(My kids singing Michael Jackson's Ben)
It's given that we Filipinos love to eat and love to sing. Well, maybe not as much...we sing as long as we know that we can sing well...I mean others would shy away from the microphone but let them have a bottle of beer or two and they'd be ready to hit those high notes too. It's possible we got this liking to singing from the Japanese (though they were brief in staying there and it wasn't always a good memory of the war)...and it would have been better if we don't care about our voice as them...I mean have you heard all their cute-y songs? hehe My kids love singing along with those songs...
It has been customary to have a karaoke party with friends when we're home and not only do I enjoy it...my kids would battle over the microphones (so whenever possible, I ask for 2 or more). So we had such fun when we went to a get together with my highschool buddies...with my best friend now based in Doha also coming back home and his ex (ehehe) who also went home then.
We sang Michael Jackson, Carpenters and other classics or any song we know that would evoke memories of those around us...doesn't matter if that's fond or painful.lol.
As mentioned, we love to eat too and you know with all those singing you really easily get tired. So what did we have then? Korean beef...sweet and tender with veggies on the side (bean sprouts, carrot strips, red bell pepper and onions sauteed in butter.)
Pancit or pansit is the term for noodles in Filipino cuisine. Noodles were introduced into the Philippines by the Chinese and have since been adopted into the local cuisine. The term pancit is derived from the Hokkien pian i sit (Chinese: 便ê食; Pe̍h-ōe-jī: piān-ê-si̍t) which means "something conveniently cooked fast."
Pancit malabon (above photo), is a stir-fried noodle dish, which originated in Malabon City, Metro Manila, Philippines. It has a yellow-orange color due to its sauce that includes patis (fish sauce) and crab fat. Its toppings draw heavily from the fresh seafood that is available in the area and may include fresh shrimp, squid, oysters, and hard-boiled duck or hen eggs, as well as pork.

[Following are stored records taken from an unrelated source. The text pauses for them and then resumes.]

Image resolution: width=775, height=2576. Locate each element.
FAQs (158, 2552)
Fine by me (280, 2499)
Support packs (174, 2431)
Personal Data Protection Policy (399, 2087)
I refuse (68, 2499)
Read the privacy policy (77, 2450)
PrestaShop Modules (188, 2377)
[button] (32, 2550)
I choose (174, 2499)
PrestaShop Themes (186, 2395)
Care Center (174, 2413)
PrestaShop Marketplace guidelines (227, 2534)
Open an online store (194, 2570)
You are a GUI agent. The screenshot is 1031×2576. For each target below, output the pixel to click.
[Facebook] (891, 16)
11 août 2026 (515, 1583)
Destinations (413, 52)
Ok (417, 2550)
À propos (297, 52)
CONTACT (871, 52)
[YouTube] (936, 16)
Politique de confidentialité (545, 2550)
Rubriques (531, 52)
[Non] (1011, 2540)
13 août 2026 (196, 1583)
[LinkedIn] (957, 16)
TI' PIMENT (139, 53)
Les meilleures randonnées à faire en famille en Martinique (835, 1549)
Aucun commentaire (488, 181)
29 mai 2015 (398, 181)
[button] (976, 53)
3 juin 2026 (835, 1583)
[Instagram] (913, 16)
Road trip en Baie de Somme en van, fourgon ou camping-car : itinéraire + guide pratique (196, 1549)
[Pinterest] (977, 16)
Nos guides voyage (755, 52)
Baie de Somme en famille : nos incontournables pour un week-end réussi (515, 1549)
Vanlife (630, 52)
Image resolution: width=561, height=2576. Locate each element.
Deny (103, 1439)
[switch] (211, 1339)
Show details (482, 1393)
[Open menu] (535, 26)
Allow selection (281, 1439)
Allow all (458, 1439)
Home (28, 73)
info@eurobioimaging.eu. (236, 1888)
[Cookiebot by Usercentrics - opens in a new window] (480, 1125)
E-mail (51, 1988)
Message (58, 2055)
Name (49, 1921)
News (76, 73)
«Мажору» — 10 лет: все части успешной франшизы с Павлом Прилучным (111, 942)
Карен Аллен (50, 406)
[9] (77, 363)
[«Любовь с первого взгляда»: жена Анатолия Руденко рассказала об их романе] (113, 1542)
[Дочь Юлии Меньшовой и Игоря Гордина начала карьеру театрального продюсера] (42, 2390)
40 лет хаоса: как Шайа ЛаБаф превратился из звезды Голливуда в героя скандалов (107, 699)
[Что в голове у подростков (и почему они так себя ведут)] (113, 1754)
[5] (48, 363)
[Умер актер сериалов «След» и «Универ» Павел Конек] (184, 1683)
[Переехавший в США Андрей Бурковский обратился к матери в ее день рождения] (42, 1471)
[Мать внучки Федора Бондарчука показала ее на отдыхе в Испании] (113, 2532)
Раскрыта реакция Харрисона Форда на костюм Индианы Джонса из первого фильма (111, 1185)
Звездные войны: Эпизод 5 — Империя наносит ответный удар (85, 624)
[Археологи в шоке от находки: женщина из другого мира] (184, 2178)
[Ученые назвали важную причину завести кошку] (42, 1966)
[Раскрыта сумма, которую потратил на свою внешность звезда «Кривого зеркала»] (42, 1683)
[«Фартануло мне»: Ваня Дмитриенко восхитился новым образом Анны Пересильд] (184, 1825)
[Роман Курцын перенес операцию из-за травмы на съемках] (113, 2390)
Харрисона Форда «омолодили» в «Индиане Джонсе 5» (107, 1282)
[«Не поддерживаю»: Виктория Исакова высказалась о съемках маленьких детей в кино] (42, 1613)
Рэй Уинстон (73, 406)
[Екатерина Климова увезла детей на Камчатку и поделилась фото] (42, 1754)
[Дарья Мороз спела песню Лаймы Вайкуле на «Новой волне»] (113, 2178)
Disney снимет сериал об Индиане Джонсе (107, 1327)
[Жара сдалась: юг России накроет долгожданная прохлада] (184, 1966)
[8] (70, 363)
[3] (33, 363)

Pancit bihon is the type usually associated with the word "pancit", very thin rice noodles fried with soy sauce some citrus, possibly with patis, and some variation of sliced meat and chopped vegetables. The exact bihon composition depends on someone's personal recipe but usually, Chinese sausage and cabbage are the basic ingredients in a pancit bihon.
We also had puto (steamed rice cake) with a greenish color...blame the pandan flavor for it, which was really yummy! We enjoy puto everytime of the day, though it's mostly categorized under dessert, it can also be eaten as breakfast. It's filling being made from rice.
Lumpiang Sariwa, or fresh spring rolls in English, consist of minced ubod (heart of palm), flaked chicken, crushed peanuts, and turnips as an extender in a double wrapping of lettuce leaf and a yellowish egg crepe. The accompanying sauce is made from chicken or pork stock, a starch mixture, and fresh garlic. This variety is not fried and is usually around 2 inches in diameter and 6 inches in length; it is also the most popular among the Filipino variants. This is my favorite especially when it's served with my mom's homemade sauce.
We also had roast whole chicken then and sans rival and crunch as additional desserts...I can't locate my photos though lol. I think this is a feast in itself. I'm grateful that even for a little while I was able to see my friends and the kids get to know them and their kids as well.